The last thing my mother said to me was “I love you.” We were driving home from the hospital where they’d told me there was nothing they could do for the broken bones in her back. I ache with regret for not making them send her in an ambulance. They’d drugged her to the gills for the ride back to the rest home where she lived (she thought, in her own apartment, where she could go on daily walks to see the other tenants) but she was in such pain. I am the WORST person to be around when you’re suffering, I just empathize to a ridiculous level that I’m worthless to help. I kept saying “I’m so sorry, Mommy, I’m hurrying. We’re almost there.”

I didn’t think she even knew who I was, but she touched my leg and said clearly, “I love you.” And I nodded and she said, again “No. I mean it. I love you.” She died five days later, mostly comatose during that time.

As I posted before, I was sealed to my parents in May and have experienced a paradigm shift. The other day, I was looking for something in my piles of papers and mementos (I’m a hoarder, it’s official) and I came across some letters my mother had written me over the years. They seem new to me. I don’t know if I scanned them quickly and put them aside or what, but they mean so much more now.

I always answered my mother’s letters, wrote to her regularly and remembered her birthday, etc., but I dismissed her. Not so much now. Here are some excerpts from those letters that I found touching:

Feb 12, 1977:
“Dear Arlene & Jamie, also Maggie Mae **(our little dog). . . .

“We heard some of what happened from Mom Lee about Don and yourself (***Don was my second husband, the marriage lasted only 7 months). It’s funny the way things turn out some times but they have a way of turning out for the best.. . .I cut my hair the other day after two years. It was real long. We have a book on hair cutting. I done ok.

. . .Love you three, Mom”

In the same envelope, a little note to James (then almost 4 years old):

” Dear Jamie,
Hi, say you sure can pick pretty Valentine cards. How are you doing? I’ll bet you are almost as tall as your mom and a great help to her. We love you.”

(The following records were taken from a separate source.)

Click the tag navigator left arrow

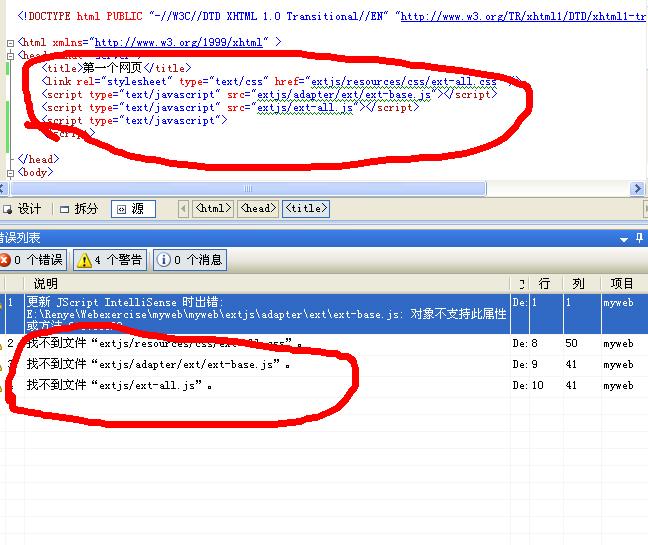tap(183, 209)
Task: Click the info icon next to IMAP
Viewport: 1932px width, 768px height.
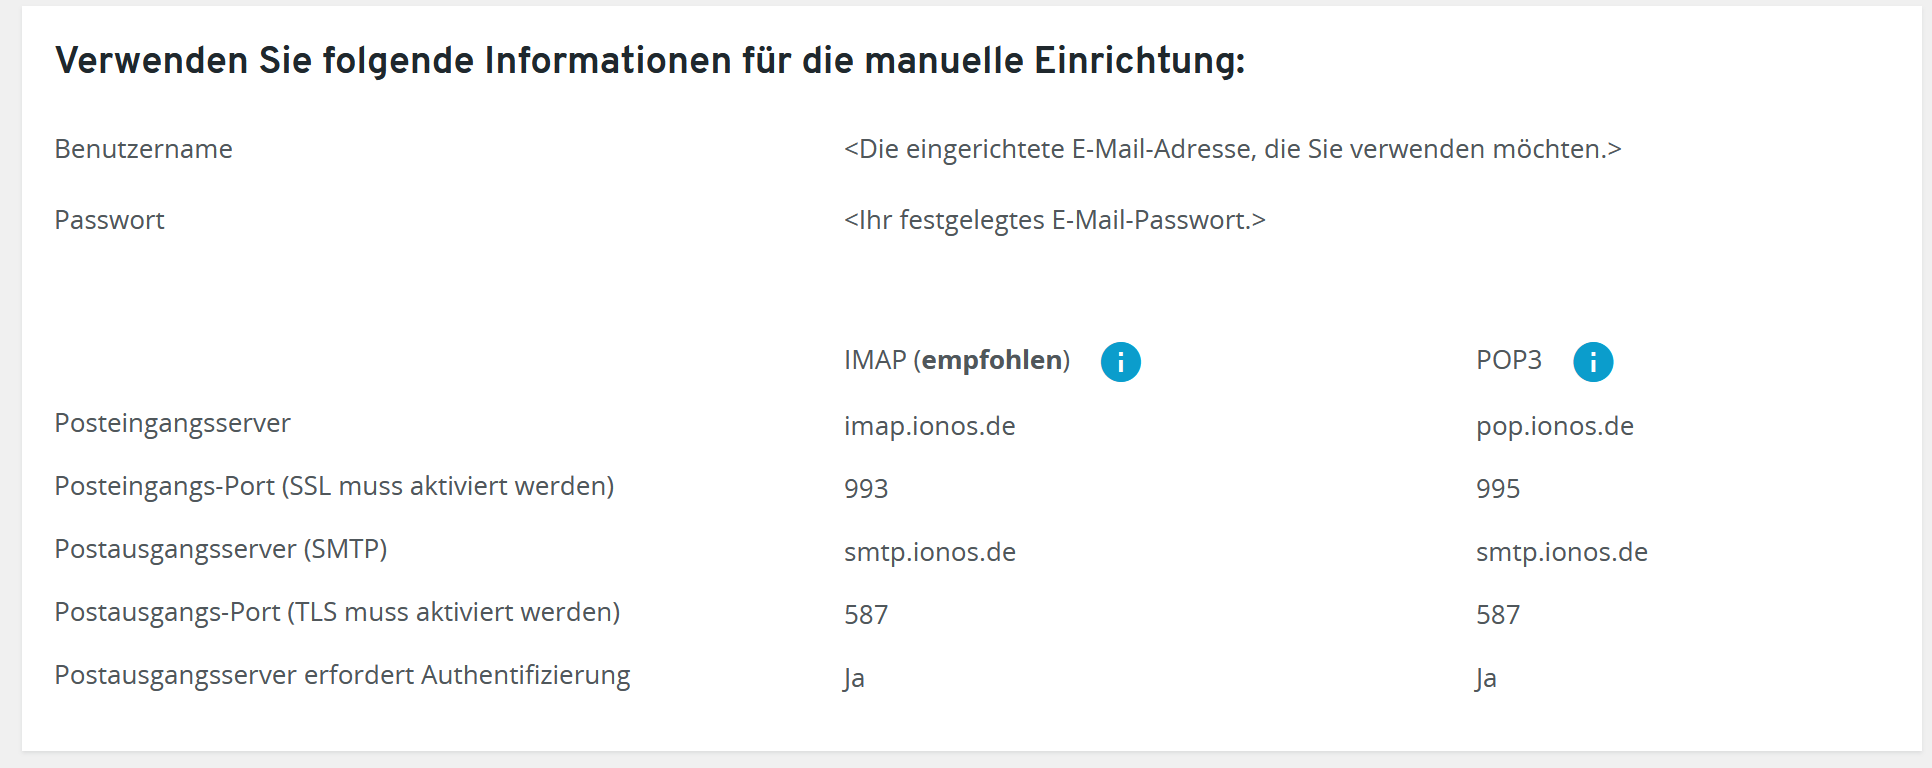Action: pos(1120,361)
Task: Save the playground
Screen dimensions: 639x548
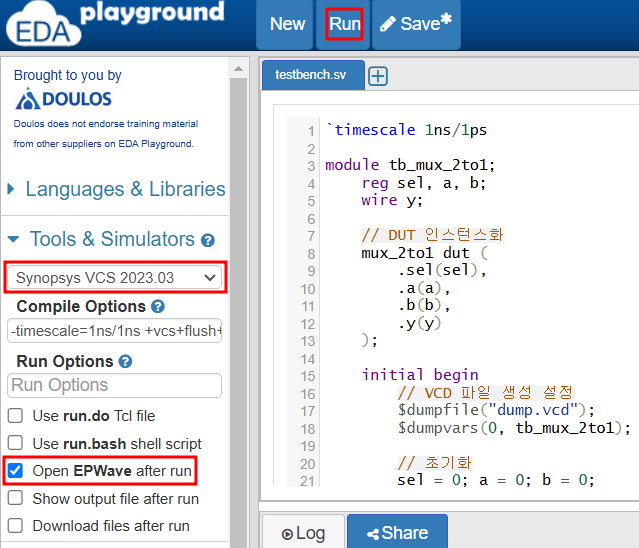Action: coord(416,24)
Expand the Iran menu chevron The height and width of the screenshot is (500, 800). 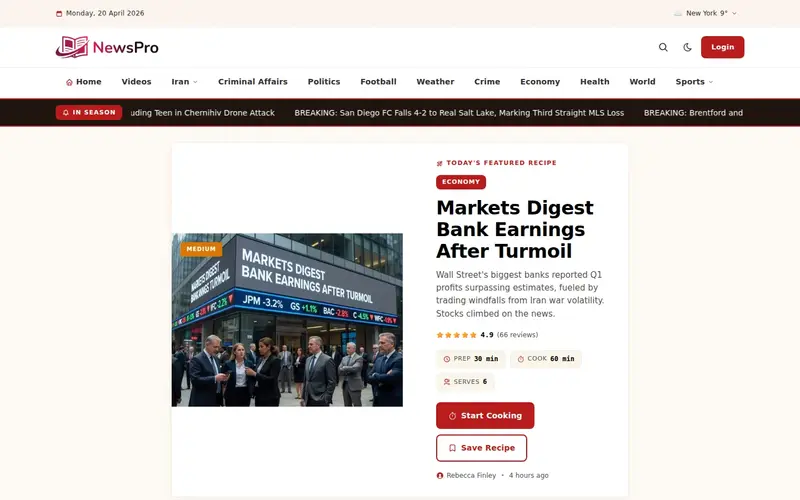pyautogui.click(x=195, y=82)
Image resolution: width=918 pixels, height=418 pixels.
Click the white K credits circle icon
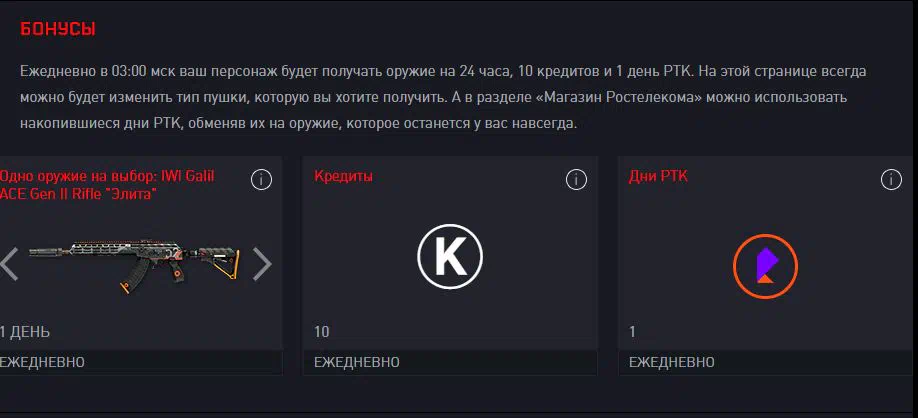click(450, 256)
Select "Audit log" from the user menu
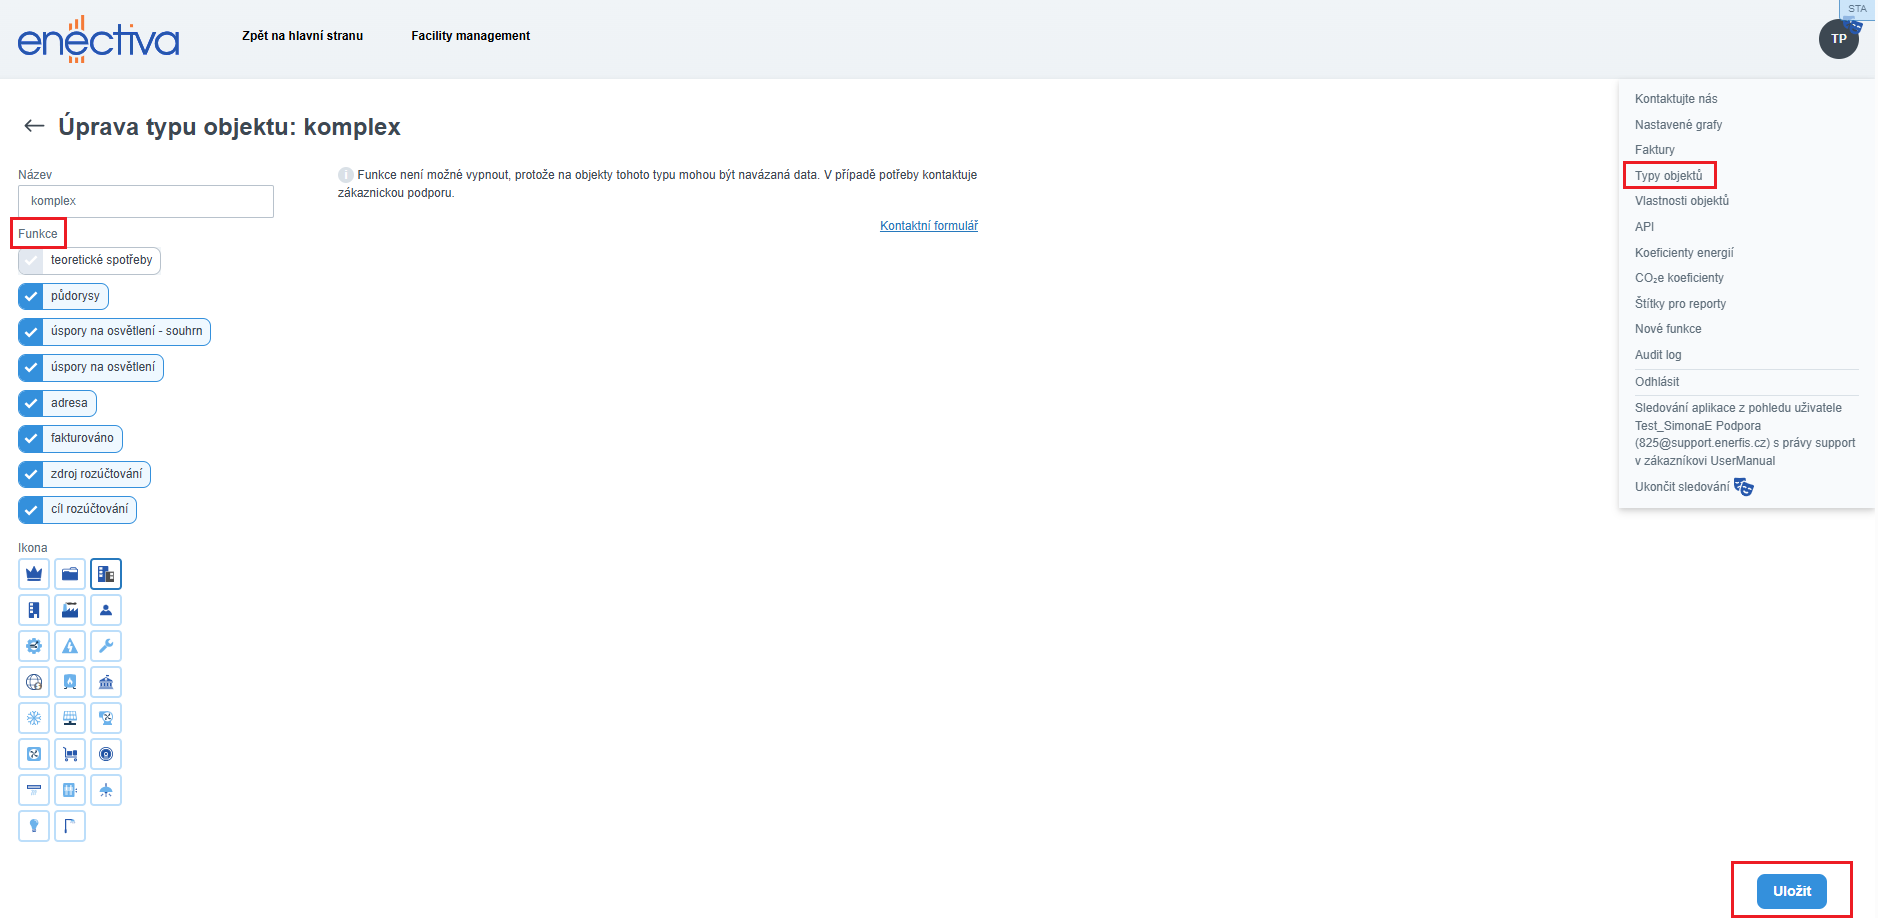The width and height of the screenshot is (1878, 918). tap(1658, 355)
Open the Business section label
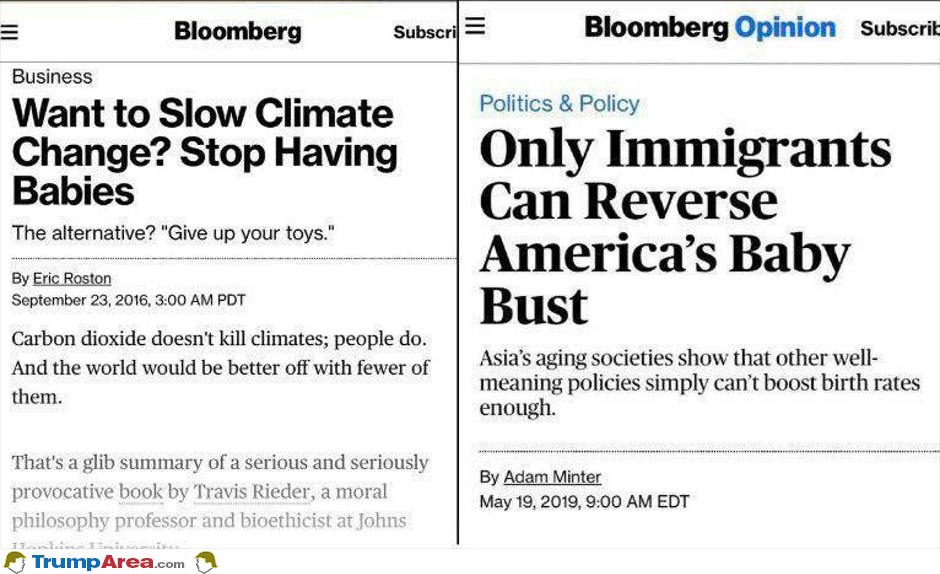The width and height of the screenshot is (940, 574). tap(52, 77)
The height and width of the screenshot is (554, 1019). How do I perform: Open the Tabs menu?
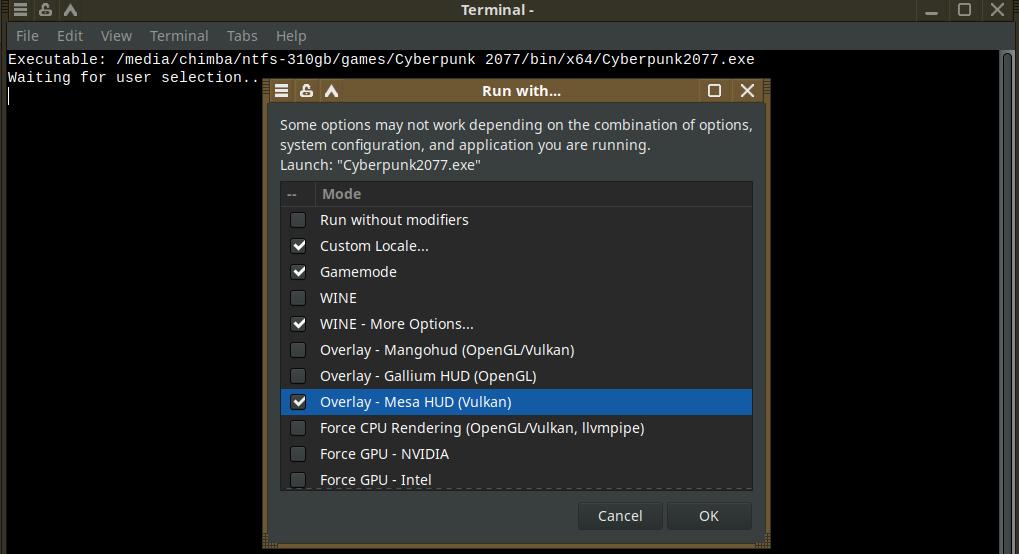pyautogui.click(x=242, y=36)
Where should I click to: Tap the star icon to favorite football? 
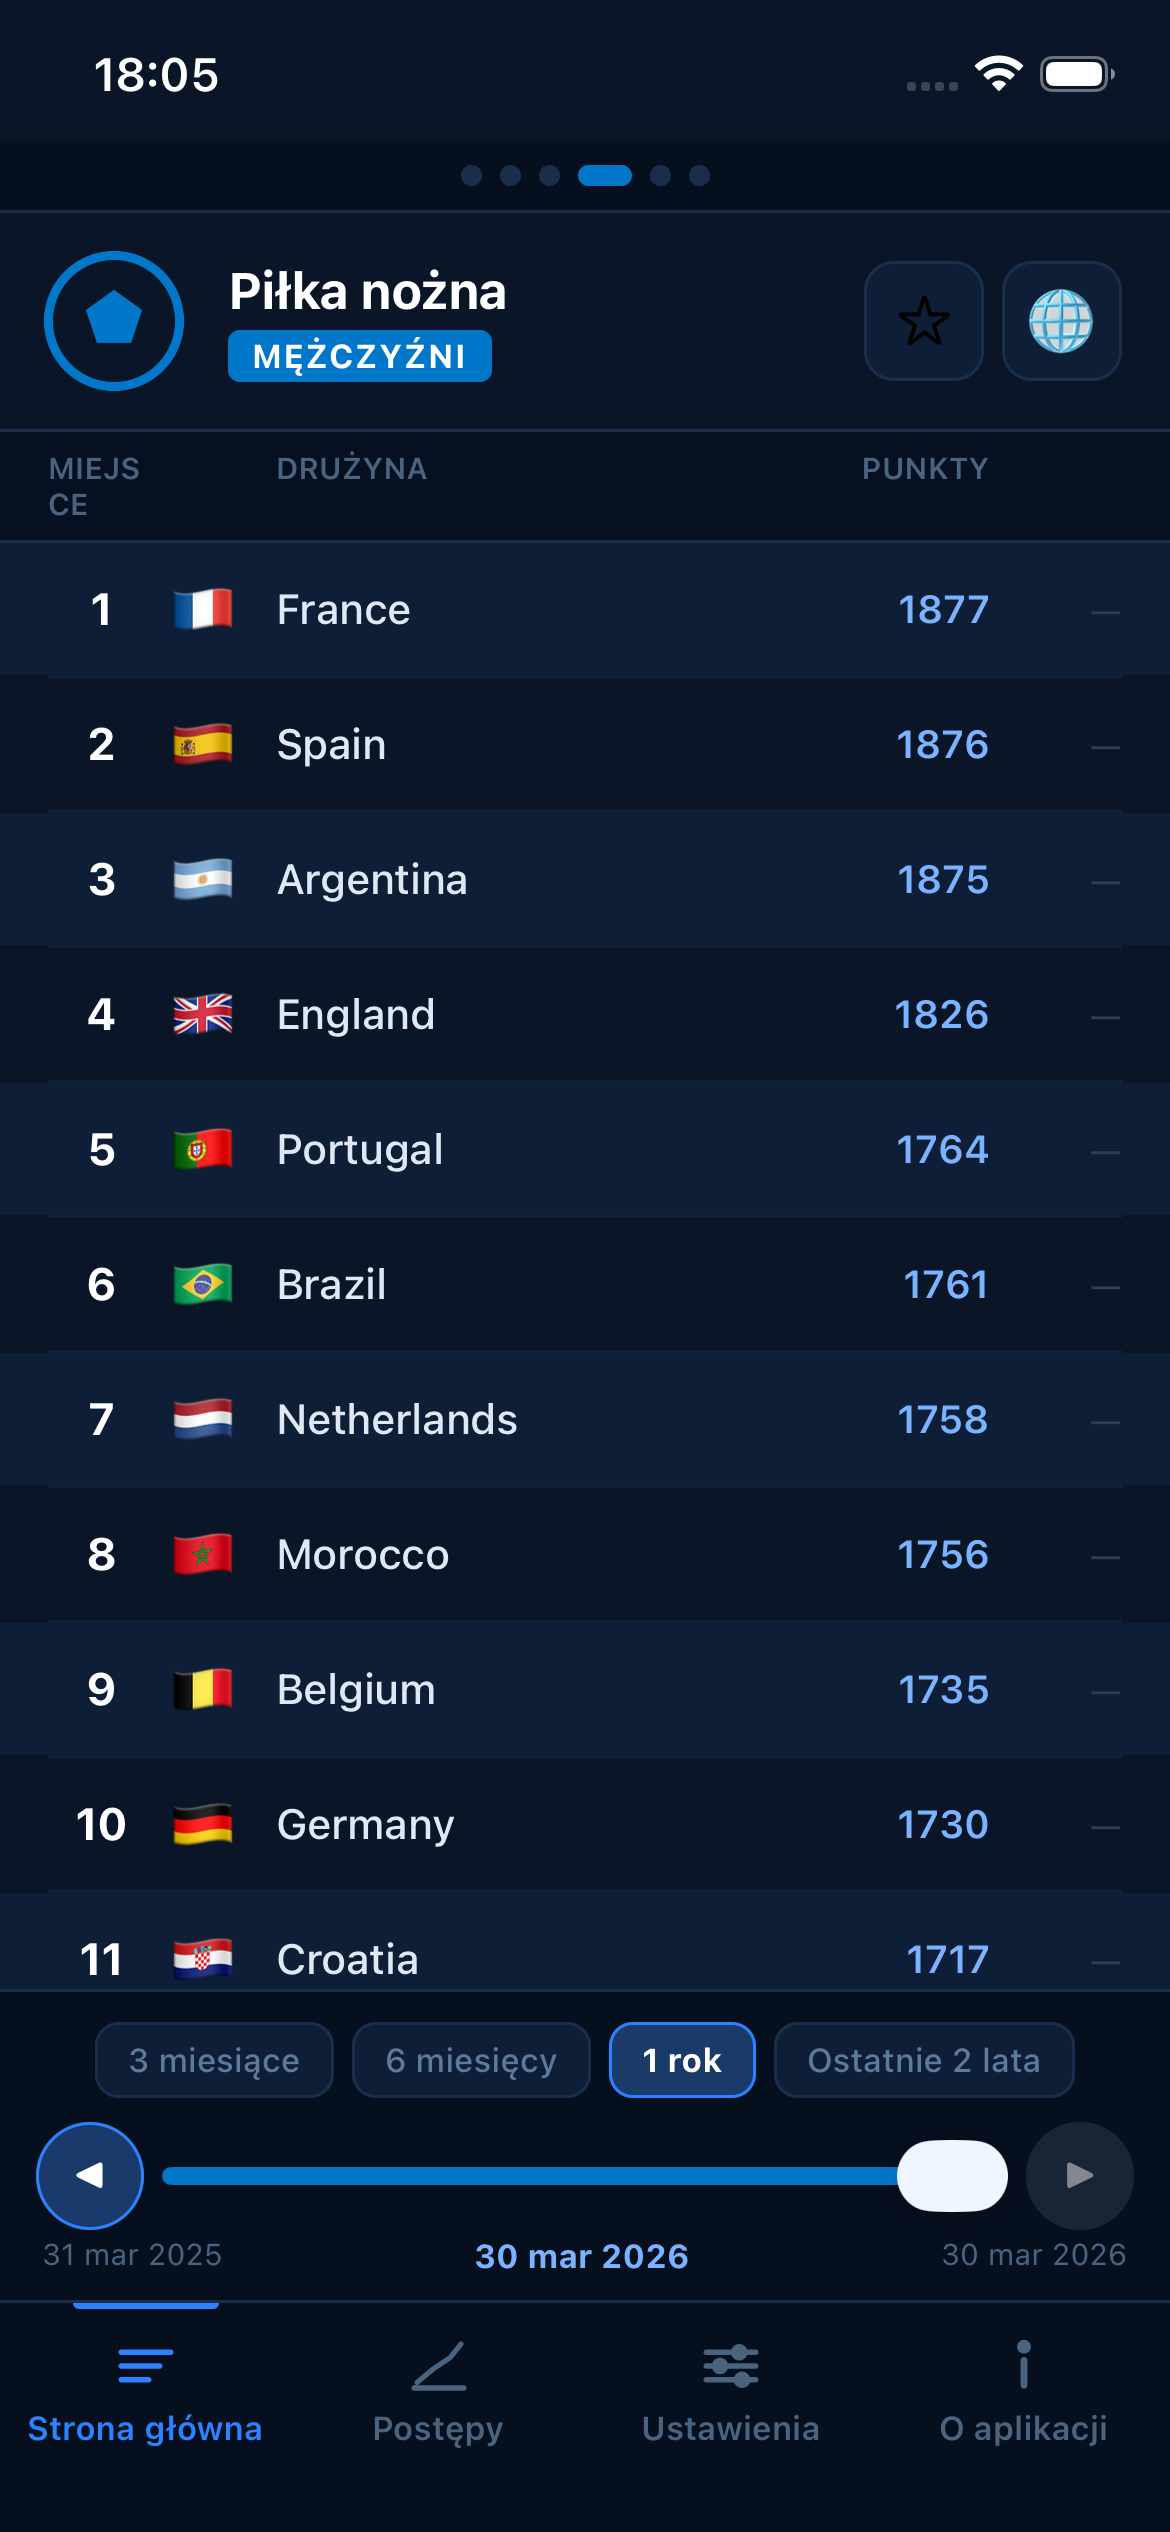[x=923, y=322]
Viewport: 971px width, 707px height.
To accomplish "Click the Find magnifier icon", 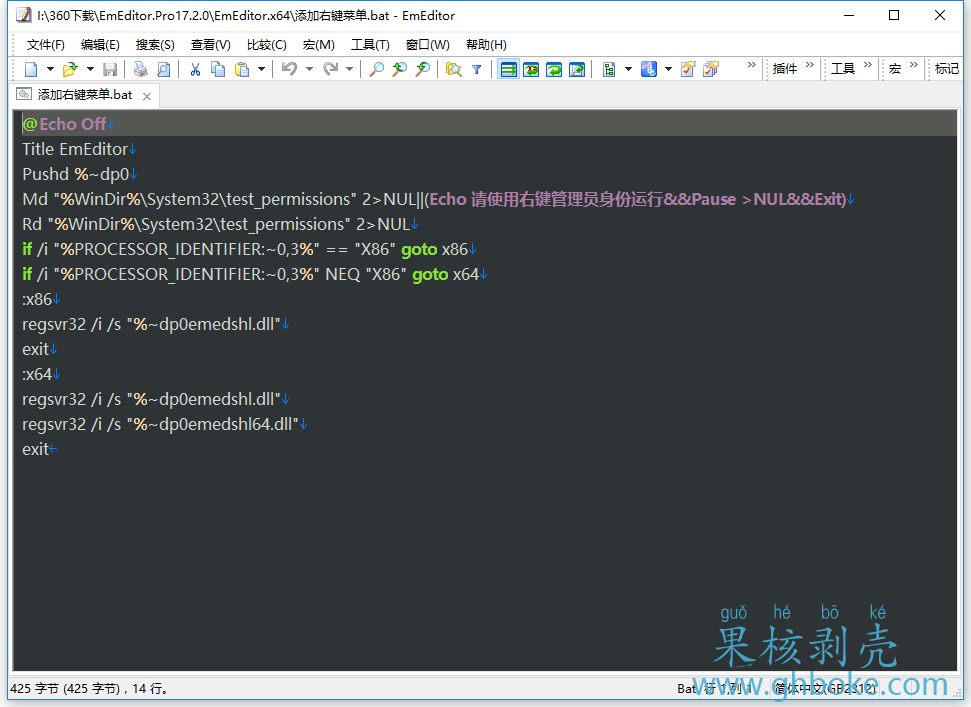I will (376, 69).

(***My mom never was much of a grandma. I don’t remember this letter at all. Means so much now)

Feb 13, 1987:
“I am starting to pay tithing and it makes me feel good. I am going to see about a patriotic blessing ( her spelling :)) It’s going to be along pull, but I can do it. Well, I finally had to tell my neighbor to go fly a kite and stay away from me, she was driving me up the wall, gripping and bitching all the time to me, so I flat out told her to go and stay away from me. I did not want her problems I had some of my own. So, I did not swear but she got my point. I only say a few swear words now & I am trying to cut them out but I don’t swear bad like I used to. Oh, I tell a few to go to hell.”

Jan 12, 1989:
“Dear Arlene, I thought I would write and tell you all the things I am doing. . .1. crocheting (lousy) 2. jigsaw puzzles 3. crossword and search word puzzles (I have 300)
4. reading 5. Senior Center 6. Church. 7 Challengers-Senior dances (***my mother played the bongo drums in the band for the dances for years) I go to three dances a month (***she LOVED to dance, as do I, and would get up and sway to the music in her walker until shortly before she died) 8. Church singles 9. Library 10. Visiting teaching . . .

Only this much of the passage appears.